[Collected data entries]
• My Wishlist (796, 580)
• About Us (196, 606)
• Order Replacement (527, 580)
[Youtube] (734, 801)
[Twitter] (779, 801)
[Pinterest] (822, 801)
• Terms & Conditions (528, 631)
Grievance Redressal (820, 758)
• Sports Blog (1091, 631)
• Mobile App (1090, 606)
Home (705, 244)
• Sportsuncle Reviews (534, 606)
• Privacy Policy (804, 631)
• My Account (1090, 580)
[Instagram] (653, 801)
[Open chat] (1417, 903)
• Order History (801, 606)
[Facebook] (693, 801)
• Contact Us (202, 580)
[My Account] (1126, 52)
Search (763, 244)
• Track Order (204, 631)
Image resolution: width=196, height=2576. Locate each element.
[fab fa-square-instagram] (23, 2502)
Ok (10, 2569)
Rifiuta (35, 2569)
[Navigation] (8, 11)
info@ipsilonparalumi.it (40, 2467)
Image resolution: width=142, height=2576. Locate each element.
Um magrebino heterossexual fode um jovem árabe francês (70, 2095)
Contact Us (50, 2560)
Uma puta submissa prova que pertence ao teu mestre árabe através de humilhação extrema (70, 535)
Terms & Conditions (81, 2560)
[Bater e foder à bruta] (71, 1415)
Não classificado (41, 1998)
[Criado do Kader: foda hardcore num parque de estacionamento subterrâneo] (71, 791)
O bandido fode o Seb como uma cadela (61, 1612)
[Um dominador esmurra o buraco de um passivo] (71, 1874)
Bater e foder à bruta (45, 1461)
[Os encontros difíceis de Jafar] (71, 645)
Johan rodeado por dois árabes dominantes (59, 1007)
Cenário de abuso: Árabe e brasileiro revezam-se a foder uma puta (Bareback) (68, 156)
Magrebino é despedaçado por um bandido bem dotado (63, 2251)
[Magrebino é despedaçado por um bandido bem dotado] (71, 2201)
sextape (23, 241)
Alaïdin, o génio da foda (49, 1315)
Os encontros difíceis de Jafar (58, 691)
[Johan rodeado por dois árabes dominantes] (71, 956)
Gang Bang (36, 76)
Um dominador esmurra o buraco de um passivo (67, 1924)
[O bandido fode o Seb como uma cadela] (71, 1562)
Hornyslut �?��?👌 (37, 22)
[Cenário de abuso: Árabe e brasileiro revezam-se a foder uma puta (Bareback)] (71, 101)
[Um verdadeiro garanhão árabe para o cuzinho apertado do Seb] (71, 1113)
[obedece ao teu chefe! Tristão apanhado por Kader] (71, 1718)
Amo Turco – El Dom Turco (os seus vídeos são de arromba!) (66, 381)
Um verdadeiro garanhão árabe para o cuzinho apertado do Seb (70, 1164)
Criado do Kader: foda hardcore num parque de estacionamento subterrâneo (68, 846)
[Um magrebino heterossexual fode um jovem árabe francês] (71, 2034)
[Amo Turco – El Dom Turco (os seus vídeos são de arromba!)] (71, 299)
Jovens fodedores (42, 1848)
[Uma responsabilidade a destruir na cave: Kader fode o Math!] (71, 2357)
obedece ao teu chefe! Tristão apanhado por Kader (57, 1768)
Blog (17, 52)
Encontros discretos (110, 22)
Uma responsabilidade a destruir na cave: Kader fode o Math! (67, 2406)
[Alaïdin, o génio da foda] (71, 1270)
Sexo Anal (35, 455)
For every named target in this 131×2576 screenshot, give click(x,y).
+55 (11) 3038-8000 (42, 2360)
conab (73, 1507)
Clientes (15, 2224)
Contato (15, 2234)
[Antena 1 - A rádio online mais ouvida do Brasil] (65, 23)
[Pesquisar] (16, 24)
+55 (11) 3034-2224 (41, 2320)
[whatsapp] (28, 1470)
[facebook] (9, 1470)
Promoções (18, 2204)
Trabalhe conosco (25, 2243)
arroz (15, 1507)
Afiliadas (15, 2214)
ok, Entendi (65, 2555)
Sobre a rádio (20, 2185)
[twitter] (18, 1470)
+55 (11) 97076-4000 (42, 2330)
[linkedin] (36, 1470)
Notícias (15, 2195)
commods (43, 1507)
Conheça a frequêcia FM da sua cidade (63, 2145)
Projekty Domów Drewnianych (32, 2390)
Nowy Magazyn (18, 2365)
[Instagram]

▶ **Description of the task**
The expected answer is each line of the records above that includes the string "Order".

▶ **Result below**
• Order Replacement (527, 580)
• Order History (801, 606)
• Track Order (204, 631)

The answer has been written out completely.